This year, crude oil is up 10%. Typically, prices fall from fall into the next year and rise when summer driving starts to pick up and gasoline is reformulated. That may shift may have started already and may explain their stock gains.
Exploration is the critical sauce
But both companies still spend big — and must spend big — on exploration and production. That's the lifeblood of the energy business. One always needs to develop new fields because existing fields get played out. It's like a clothing store that always needs to restock its shelves.
They invest billions in computing power to analyze what resources may lurk thousands of feet underground or deep in the ocean. They spend billions more to drill and extract it and billions more on top of that to refine and transport gasoline, diesel and other products to customers.
Exxon's cap-ex budget is estimated at $26 billion to $27 billion this year and $28 billion to $32 billion a year through 2030 and is expected to be concentrated in the Permian Basin and the gigantic fields found offshore Guyana in northern South America.
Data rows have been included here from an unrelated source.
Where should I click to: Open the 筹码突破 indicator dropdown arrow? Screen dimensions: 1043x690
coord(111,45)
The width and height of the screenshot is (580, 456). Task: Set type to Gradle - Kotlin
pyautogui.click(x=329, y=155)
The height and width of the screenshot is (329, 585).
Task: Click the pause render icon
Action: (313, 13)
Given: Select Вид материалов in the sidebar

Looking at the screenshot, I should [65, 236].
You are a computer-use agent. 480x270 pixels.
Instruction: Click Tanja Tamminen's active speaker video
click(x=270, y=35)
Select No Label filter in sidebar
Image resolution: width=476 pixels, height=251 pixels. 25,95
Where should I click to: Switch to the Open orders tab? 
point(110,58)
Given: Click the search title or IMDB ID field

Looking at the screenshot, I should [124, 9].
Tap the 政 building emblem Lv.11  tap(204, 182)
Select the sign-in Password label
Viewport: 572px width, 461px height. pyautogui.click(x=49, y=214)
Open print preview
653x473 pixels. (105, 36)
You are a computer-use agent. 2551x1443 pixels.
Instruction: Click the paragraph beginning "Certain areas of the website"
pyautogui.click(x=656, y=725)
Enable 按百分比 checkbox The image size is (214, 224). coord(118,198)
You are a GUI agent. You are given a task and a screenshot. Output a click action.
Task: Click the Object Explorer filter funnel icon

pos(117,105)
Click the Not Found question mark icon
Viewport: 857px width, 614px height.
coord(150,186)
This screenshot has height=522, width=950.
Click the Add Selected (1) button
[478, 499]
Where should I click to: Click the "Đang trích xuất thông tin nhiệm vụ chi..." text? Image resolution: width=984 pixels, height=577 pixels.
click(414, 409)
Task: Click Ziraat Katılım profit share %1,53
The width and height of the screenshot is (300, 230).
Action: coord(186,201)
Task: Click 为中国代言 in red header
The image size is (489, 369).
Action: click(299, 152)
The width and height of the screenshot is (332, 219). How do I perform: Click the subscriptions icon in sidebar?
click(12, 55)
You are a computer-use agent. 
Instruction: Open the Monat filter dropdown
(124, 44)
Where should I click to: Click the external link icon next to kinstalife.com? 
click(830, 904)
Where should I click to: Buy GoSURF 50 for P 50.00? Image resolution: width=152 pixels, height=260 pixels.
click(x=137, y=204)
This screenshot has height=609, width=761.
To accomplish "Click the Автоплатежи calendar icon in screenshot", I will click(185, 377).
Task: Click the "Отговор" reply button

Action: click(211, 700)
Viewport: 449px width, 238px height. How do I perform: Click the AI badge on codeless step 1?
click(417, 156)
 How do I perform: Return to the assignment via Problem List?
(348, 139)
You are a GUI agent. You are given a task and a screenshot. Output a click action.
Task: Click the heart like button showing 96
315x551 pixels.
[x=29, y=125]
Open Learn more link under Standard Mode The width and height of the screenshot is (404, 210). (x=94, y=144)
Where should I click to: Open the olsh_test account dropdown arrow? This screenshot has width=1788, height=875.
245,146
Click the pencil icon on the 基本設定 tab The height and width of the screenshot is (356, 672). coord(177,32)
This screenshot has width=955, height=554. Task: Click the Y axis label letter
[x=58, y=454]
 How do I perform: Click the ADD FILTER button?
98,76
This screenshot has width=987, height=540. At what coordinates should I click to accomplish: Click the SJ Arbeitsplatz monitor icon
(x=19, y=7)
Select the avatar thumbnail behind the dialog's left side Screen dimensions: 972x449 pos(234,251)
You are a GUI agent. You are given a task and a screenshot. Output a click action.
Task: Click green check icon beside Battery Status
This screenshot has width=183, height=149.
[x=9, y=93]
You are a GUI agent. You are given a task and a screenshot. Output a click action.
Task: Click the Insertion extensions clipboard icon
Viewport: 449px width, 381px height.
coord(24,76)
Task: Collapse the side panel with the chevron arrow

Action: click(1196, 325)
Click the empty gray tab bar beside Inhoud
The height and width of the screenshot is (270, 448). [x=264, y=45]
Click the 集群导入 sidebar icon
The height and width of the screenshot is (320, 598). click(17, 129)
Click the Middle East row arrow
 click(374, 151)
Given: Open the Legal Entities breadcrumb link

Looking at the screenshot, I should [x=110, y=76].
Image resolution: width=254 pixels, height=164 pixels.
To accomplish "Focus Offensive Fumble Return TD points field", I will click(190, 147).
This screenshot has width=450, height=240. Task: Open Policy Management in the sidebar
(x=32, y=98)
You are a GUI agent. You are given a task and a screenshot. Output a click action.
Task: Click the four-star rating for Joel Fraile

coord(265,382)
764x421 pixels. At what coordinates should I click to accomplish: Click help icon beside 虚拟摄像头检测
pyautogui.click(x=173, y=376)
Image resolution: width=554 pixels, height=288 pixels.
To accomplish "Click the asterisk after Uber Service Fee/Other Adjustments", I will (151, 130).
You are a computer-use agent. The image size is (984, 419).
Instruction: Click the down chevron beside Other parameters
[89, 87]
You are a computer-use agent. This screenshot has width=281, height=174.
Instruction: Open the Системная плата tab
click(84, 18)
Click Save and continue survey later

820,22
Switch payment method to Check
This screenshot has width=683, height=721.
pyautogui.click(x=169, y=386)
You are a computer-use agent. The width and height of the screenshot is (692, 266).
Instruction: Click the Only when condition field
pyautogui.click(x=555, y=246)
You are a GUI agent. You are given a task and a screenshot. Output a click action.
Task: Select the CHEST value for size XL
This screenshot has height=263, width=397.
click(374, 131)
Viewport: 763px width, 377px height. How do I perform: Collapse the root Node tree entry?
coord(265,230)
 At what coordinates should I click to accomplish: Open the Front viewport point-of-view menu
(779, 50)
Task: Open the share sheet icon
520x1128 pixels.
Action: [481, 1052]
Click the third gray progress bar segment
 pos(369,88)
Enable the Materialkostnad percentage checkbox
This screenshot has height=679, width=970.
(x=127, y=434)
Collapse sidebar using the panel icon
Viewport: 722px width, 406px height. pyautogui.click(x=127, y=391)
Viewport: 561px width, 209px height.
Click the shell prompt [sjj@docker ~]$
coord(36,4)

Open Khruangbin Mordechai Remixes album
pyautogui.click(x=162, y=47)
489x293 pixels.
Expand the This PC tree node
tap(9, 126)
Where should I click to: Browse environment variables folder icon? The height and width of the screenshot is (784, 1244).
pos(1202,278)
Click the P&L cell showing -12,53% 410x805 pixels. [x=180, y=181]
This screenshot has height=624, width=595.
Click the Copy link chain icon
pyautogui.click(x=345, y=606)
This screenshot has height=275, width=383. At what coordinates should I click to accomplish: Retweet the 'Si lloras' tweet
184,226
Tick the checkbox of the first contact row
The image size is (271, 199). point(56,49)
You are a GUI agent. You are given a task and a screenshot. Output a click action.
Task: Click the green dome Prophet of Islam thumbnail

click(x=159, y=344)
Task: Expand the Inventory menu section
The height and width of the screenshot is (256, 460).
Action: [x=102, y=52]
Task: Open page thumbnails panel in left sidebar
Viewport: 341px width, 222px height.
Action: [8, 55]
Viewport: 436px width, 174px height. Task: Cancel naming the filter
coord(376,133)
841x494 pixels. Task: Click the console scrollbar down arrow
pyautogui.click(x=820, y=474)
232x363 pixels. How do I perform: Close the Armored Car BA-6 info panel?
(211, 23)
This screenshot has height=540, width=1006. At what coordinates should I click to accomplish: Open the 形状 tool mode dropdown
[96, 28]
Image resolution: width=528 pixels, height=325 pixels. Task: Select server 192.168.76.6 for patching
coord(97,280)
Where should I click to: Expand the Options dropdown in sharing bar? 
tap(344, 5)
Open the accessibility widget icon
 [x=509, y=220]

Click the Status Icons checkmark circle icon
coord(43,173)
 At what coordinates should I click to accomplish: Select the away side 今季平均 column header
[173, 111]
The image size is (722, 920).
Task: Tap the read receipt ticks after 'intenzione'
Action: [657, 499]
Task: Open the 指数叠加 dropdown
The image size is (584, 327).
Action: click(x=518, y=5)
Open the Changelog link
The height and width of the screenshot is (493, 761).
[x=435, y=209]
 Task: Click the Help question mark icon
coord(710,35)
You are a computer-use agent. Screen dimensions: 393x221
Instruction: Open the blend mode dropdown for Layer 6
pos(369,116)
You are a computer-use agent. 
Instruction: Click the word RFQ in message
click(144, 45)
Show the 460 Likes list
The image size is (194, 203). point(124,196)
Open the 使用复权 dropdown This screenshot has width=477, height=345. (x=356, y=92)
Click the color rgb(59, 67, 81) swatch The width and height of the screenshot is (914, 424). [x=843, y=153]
Chevron's 2026 cap-ex budget is $18 to $21 billion.
The earnings reports and analyst calls should include updates on those plans
Yes, it's often a horribly messy and destructive endeavor. The oil companies make enemies, and they spend millions more on lawyers.
What happens next with spending depends at least in part on what ExxonMobil and Chevron say about Venezuela. And what they decide about uncorking Venezuela's 303 billion barrels in reserves will decide what happens next to their stock prices, making this week's upcoming earnings calls critical for investors.